Evidence of meeting #38 for Transport, Infrastructure and Communities in the 41st Parliament, 1st Session. (The original version is on Parliament’s site, as are the minutes.) The winning word was vehicle.

A recording is available from Parliament.

On the agenda

MPs speaking

Also speaking

Timothy Egan  President and Chief Executive Officer, Canadian Gas Association
Alicia Milner  President, Canadian Natural Gas Vehicle Alliance
Tim Sanford  Director of Sales, Compression Technology Corporation

9:35 a.m.

Conservative

Pierre Poilievre Conservative Nepean—Carleton, ON

They are strictly natural gas?

9:35 a.m.

President, Canadian Natural Gas Vehicle Alliance

Alicia Milner

Yes. They are bi-fuel. They will start on gasoline, switch over when the engine reaches the right temperature, and then operate on natural gas.

9:35 a.m.

Conservative

Pierre Poilievre Conservative Nepean—Carleton, ON

Can they run exclusively on gasoline?

9:35 a.m.

President, Canadian Natural Gas Vehicle Alliance

Alicia Milner

Yes, they can. That's where maybe it wasn't clear. The Honda Civic, being dedicated, can operate only on natural gas. Typically, bi-fuel is the way you go.

*Exercise*
List each person named under "Also speaking" in the committee transcript above, with the title and organization given for each. The material is separate from the committee transcript above.

*Data section*

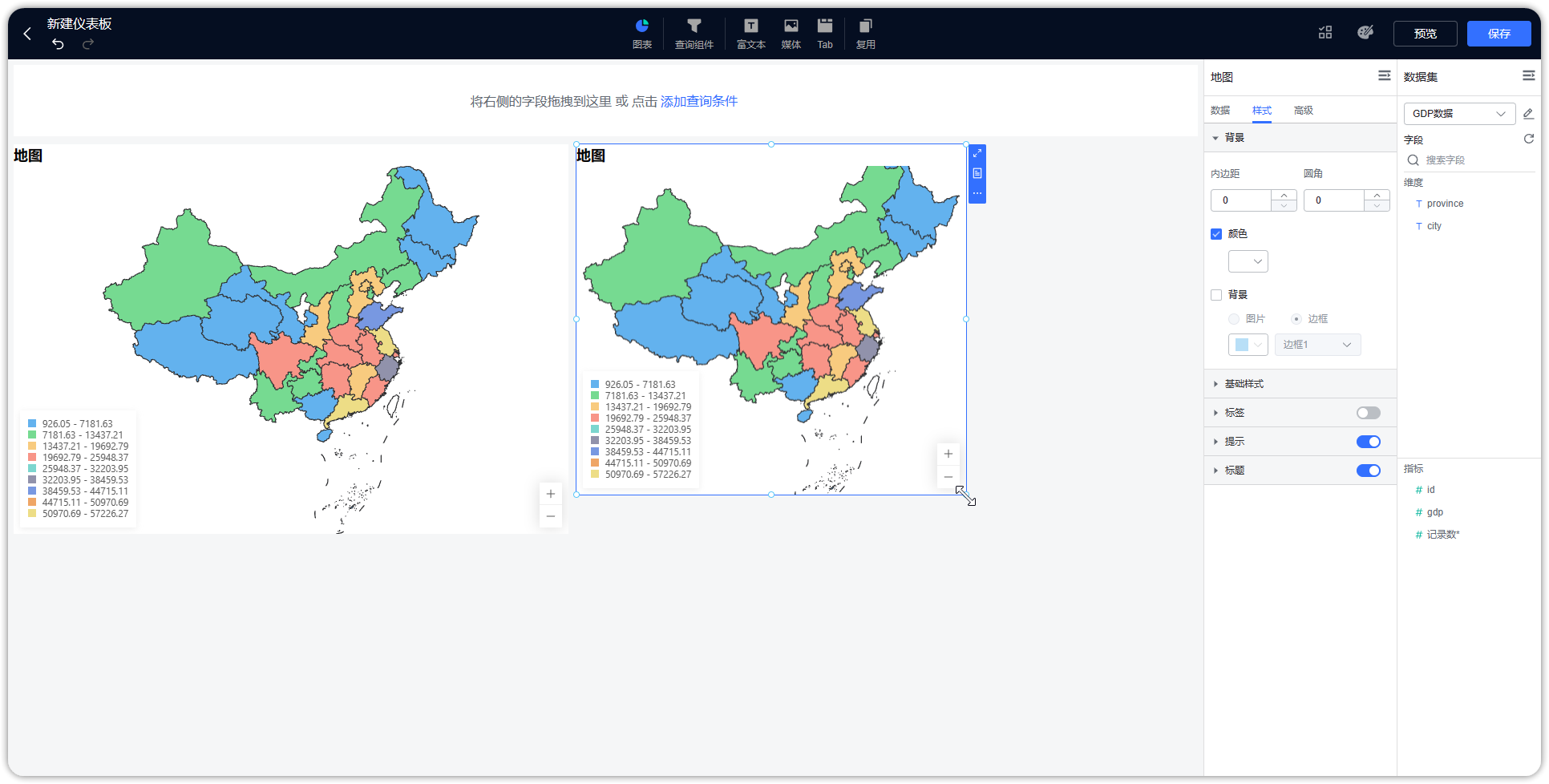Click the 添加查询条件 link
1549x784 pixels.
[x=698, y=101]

--

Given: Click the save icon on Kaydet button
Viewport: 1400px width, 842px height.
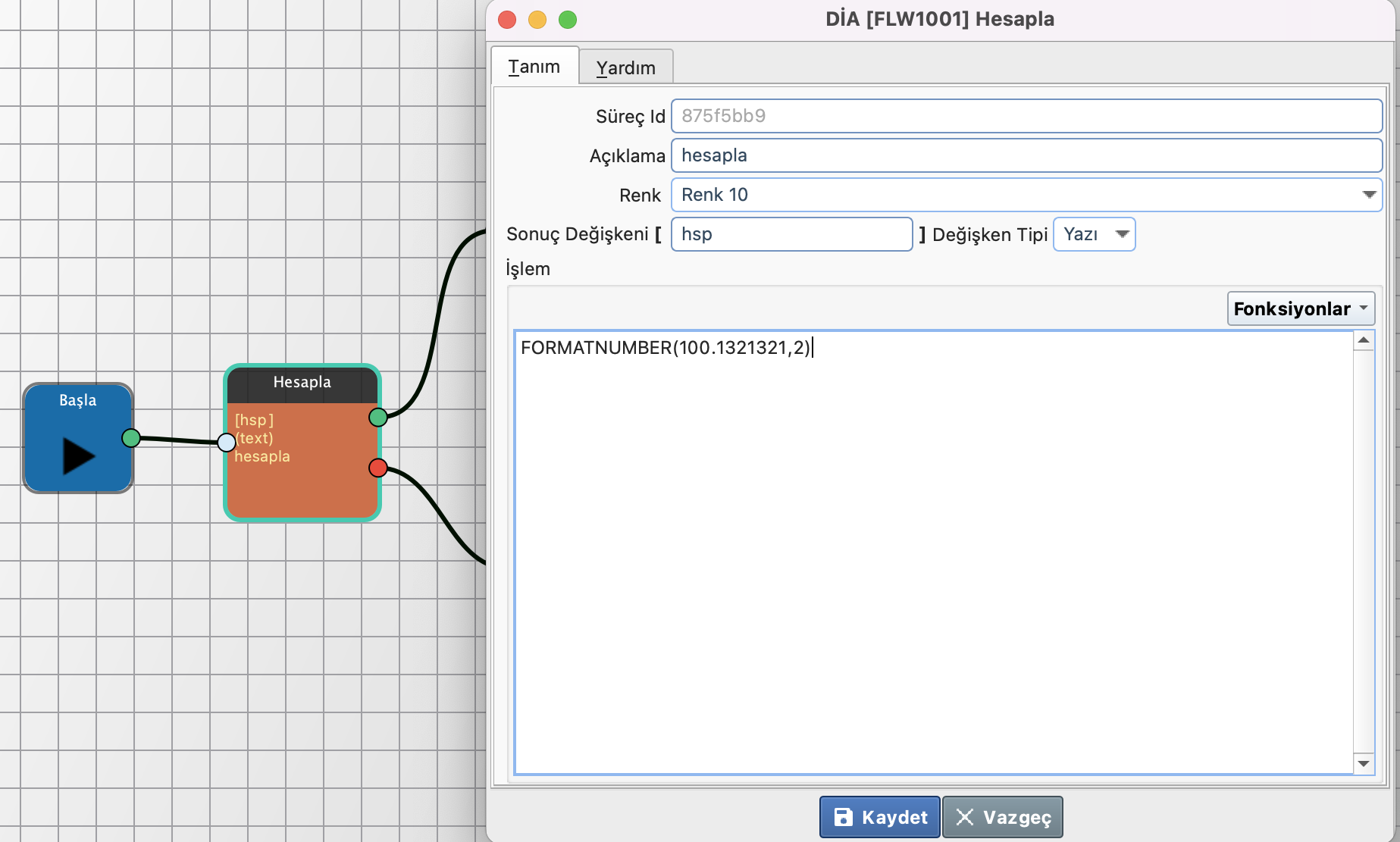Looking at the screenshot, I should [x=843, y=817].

* * *

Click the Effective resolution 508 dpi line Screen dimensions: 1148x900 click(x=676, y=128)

*Output below*
- Timothy Egan: President and Chief Executive Officer, Canadian Gas Association
- Alicia Milner: President, Canadian Natural Gas Vehicle Alliance
- Tim Sanford: Director of Sales, Compression Technology Corporation